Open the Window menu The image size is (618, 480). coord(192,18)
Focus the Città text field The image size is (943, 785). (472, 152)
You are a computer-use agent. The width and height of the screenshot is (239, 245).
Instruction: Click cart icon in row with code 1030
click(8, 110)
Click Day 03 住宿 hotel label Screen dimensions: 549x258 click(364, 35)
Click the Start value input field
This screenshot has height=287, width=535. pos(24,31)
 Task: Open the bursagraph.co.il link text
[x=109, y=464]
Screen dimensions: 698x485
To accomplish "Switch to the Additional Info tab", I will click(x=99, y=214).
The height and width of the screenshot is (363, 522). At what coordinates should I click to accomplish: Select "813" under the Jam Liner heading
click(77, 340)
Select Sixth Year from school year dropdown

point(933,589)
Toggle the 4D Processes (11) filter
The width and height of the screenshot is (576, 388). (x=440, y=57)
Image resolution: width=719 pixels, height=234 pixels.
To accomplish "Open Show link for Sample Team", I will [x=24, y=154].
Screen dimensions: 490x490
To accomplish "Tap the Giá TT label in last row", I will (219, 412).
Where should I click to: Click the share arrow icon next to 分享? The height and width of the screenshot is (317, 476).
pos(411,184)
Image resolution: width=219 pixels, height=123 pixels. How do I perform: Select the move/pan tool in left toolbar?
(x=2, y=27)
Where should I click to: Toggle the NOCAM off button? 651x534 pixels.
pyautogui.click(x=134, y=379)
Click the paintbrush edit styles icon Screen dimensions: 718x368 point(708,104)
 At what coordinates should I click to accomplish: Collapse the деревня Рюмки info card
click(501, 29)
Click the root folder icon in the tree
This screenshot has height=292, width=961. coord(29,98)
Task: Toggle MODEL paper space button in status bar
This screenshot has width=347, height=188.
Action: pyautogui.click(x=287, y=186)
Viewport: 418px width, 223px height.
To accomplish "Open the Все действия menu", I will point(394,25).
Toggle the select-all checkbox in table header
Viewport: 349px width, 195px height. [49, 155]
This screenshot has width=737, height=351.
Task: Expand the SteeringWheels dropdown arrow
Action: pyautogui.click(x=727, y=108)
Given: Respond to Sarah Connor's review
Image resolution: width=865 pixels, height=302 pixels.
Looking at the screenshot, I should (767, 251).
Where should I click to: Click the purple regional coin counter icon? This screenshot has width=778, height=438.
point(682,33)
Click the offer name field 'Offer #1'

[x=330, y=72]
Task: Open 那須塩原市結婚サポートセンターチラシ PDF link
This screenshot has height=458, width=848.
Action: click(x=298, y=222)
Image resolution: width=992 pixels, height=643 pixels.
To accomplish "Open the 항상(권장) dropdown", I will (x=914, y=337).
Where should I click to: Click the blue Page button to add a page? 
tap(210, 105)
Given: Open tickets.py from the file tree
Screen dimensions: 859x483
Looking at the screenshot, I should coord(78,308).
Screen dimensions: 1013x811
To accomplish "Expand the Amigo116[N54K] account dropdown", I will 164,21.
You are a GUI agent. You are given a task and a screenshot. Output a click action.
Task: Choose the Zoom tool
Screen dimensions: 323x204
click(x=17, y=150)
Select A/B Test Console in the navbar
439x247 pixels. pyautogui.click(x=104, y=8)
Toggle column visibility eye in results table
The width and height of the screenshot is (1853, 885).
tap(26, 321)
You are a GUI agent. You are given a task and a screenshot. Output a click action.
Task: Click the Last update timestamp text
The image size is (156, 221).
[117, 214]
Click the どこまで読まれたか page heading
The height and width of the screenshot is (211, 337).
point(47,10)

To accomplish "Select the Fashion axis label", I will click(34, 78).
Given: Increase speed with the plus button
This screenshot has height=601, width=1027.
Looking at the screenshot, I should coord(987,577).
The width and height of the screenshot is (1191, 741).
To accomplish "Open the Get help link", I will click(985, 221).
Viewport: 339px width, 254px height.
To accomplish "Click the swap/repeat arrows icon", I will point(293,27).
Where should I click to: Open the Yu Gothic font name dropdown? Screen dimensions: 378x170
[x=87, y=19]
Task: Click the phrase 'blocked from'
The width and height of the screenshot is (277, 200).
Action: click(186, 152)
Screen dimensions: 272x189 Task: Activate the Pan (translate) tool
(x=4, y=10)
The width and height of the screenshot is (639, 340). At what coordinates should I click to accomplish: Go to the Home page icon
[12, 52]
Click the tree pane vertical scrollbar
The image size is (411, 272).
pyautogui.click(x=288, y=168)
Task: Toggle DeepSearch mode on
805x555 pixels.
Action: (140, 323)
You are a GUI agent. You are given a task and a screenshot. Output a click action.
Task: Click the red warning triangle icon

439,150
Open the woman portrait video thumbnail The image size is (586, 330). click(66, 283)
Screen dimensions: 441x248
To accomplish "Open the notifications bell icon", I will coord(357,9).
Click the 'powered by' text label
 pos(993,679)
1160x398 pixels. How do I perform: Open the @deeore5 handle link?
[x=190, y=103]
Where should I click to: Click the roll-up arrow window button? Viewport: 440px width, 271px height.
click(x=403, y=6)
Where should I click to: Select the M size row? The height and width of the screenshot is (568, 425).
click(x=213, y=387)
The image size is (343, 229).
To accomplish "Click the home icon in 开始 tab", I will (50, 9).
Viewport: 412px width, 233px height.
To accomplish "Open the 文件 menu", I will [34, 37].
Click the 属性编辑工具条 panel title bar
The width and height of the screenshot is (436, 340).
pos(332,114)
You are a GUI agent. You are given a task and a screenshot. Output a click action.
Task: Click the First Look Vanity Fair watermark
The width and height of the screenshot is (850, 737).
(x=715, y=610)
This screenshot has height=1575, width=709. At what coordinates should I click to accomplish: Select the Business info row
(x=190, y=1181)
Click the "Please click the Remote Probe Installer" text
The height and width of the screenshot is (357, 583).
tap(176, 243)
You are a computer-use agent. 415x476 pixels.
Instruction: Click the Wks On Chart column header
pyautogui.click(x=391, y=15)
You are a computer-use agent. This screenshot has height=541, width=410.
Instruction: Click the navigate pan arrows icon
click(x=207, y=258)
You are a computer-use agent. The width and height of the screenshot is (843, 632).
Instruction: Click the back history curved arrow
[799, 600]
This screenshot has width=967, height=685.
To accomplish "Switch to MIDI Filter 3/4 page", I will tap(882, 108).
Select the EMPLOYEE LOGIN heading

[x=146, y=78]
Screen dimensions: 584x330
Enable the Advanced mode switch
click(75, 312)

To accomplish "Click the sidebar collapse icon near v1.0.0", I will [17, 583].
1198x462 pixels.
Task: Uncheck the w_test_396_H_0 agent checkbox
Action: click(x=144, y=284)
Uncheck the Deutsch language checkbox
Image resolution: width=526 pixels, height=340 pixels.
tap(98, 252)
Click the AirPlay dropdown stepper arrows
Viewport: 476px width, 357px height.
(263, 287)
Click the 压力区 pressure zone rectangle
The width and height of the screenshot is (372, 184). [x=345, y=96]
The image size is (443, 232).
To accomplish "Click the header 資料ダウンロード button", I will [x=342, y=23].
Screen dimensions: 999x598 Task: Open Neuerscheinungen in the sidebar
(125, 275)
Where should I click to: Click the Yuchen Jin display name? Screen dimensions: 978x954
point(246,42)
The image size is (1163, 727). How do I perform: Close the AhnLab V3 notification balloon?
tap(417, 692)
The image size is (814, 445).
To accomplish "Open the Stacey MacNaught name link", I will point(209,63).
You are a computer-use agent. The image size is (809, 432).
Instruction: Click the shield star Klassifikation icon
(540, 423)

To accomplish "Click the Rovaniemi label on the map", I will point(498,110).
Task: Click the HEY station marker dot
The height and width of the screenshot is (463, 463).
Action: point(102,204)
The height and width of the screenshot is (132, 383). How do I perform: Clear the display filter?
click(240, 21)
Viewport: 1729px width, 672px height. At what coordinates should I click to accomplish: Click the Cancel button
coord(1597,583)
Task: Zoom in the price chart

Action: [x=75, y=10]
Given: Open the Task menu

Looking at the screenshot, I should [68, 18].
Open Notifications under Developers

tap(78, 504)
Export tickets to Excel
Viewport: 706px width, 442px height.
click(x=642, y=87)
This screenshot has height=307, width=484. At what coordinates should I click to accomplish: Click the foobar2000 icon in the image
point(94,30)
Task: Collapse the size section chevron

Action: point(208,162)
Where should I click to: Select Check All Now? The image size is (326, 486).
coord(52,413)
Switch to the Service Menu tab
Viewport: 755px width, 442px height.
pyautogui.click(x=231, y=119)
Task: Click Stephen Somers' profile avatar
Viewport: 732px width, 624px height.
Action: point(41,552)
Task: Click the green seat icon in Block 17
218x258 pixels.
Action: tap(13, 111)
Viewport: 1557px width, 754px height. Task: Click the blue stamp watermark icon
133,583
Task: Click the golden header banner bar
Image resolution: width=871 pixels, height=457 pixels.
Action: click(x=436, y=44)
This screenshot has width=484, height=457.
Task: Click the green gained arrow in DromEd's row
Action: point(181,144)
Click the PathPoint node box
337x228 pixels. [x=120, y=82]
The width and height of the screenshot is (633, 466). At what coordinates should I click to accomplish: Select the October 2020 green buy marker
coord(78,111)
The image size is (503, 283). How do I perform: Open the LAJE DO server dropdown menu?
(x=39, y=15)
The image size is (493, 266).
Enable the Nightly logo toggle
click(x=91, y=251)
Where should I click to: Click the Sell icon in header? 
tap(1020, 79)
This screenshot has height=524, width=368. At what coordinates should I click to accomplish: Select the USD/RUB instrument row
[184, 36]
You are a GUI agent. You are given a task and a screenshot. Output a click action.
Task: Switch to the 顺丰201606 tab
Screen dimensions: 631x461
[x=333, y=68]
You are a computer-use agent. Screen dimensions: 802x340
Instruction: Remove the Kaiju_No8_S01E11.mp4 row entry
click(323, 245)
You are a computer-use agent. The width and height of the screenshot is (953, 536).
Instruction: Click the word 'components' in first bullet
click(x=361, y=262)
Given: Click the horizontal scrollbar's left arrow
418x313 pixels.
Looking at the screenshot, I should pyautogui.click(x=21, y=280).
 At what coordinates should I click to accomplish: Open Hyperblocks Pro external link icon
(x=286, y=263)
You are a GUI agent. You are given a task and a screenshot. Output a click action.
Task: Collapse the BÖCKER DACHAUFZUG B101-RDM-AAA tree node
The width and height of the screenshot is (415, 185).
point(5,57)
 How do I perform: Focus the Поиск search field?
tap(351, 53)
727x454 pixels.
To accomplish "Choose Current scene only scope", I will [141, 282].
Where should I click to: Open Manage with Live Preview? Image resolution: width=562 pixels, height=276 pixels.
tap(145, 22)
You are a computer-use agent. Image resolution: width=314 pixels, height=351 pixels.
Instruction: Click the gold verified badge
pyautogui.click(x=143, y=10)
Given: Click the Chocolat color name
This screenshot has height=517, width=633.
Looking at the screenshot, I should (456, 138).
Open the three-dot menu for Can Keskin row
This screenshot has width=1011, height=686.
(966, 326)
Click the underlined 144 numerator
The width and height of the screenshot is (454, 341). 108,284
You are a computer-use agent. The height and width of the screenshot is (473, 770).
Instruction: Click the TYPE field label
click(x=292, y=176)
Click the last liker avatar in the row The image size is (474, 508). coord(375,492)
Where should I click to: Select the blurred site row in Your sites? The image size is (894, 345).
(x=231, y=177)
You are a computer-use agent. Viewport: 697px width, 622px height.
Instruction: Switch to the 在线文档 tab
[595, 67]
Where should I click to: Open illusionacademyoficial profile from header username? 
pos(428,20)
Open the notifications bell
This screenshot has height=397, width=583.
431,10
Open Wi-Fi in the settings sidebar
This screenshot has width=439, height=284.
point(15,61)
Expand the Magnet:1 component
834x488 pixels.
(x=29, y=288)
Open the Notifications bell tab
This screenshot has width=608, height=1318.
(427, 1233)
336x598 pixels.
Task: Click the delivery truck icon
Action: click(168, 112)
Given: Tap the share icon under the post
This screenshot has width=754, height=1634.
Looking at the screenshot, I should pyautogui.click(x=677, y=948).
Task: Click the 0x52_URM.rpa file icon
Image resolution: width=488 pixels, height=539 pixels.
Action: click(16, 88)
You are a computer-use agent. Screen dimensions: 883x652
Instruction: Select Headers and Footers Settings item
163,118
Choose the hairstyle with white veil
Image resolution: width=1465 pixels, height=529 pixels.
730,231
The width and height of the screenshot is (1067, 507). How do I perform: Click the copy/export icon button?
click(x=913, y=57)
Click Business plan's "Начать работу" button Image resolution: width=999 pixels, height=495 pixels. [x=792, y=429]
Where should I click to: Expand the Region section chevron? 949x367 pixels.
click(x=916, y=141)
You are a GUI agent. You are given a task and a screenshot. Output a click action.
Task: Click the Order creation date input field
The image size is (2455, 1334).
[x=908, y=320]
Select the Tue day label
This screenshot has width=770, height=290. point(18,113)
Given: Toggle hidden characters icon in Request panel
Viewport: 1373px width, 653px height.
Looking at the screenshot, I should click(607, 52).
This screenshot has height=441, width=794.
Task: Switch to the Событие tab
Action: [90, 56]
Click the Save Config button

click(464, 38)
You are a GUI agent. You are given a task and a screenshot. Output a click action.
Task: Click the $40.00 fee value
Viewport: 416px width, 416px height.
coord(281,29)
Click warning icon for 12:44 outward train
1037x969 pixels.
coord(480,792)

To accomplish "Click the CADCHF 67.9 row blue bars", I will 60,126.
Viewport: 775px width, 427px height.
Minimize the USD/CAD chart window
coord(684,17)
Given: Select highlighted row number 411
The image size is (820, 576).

+++

:: GOAL OF THE EXERCISE ::
Your answer must be every line from the listing above that holds the string "tickets".

:: RESPONSE BELOW ::
Given: Open tickets.py from the file tree
Export tickets to Excel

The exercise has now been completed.